Your Status Will Now Be Binged: Microsoft to Tie Up With Facebook and Twitter to Index Status Updates


350 million users and billions of real time updates, that’s what Microsoft is looking to tap into through deals with Facebook and Twitter. According to All Things Digital, Microsoft will announce separate nonexclusive deals today with both Facebook and Twitter to integrate their real-time feed of status updates into the Bing search service. ATD fittingly called this a one-two punch.

Who took this Punch?

Google of course. While Big G has been in talks with both the social media powerhouses for a similar deal, Microsoft has cleverly leveraged on pre-existing relationships to get it first. Microsoft as almost everyone knows was an early investor in Facebook (probably a move just to keep Google off ..which is no doubt paying off now) and has also shared commercial relations with Twitter before (remember the first speculation of monetization – Exectweets).

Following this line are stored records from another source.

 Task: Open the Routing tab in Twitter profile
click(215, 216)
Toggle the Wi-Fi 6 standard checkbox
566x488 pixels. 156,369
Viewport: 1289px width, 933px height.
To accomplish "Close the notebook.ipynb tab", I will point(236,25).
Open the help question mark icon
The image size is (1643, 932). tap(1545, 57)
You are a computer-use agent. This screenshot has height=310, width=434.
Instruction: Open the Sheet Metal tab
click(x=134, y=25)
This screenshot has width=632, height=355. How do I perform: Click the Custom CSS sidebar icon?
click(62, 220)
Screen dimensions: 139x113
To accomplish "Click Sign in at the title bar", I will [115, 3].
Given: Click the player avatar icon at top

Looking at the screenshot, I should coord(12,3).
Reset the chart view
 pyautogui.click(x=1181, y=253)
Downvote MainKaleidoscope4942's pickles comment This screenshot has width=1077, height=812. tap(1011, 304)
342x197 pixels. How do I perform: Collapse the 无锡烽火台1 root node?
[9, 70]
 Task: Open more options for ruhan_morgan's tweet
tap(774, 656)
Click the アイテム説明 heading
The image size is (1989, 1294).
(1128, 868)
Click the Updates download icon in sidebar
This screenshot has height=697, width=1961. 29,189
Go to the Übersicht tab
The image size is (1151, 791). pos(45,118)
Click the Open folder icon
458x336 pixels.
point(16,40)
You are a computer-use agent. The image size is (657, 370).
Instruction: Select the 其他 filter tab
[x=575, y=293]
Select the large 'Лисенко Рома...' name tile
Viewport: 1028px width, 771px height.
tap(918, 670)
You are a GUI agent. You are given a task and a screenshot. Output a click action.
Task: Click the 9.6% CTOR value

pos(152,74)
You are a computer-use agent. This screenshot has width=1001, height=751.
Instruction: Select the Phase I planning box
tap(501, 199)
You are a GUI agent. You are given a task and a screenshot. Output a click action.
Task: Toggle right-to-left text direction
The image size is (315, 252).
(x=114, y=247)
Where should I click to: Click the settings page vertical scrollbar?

Bing had earlier bean indexing Twitter to some extent in its search results. It was nowhere near the real time indexing rather was just a plain reference to high profile users and their latest tweets. With this news Microsoft has taken that initiative to its next level.

Facebook on the other hand, a partial Microsoft product had begun the integration process by first dramatically improving its search function (which also displayed web search results powered by Bing) thus laying the platform to export status updates as a data mine. This news has already created a lot of noise in the blogosphere with many users complaining how this is an invasion of privacy and how they don’t want their status messages on a third party search platform. Check Mashable’s comments section here.

However, there shouldn’t be a big concern on that front because the deals being signed are separate for Twitter and Facebook. While the former anyway is a purely public platform of statuses, the more private Facebook environment will provide users the ability to decide whether their status updates can be crawled.

While for both Facebook and Twitter this presents a boost to their revenue generating mechanism, it is more important for all parties involved on how these data will be indexed. It is the other side the one that’s not Twitter’s or Facebook’s that holds the vital numbers. How will the search engine use this data and these deals to their advantage?

One needs to admit that most of what goes around on Facebook and Twitter as updates are more noise than hard data. What they present for both Bing now and Google later is add sentiment into the picture perhaps. While that is a big step up it does not make or break the search experience for the user (considering every tool in their current state), for him (or her) it is real time information that will crack the deal. Here again, it is not that Google itself can’t get real time, over a period it will, therefore seeking Twitter’s hand should help it garner more value than just data by the second.

Does this value exist? And how exactly does Bing and Google plan to integrate these data with their existing algo and results would be interesting and highly debated upon in the days to come.

Again before we get excited, this can certainly turn out be one of those all American feature like most other introductory features. Then again, regardless of whether it stays within or moves out of the US it is one helluva step in the changing face of search. It also is another brick on the social wall that the web is building around and within itself, an interconnected web of websites that are fueled and driven by social networks and social media.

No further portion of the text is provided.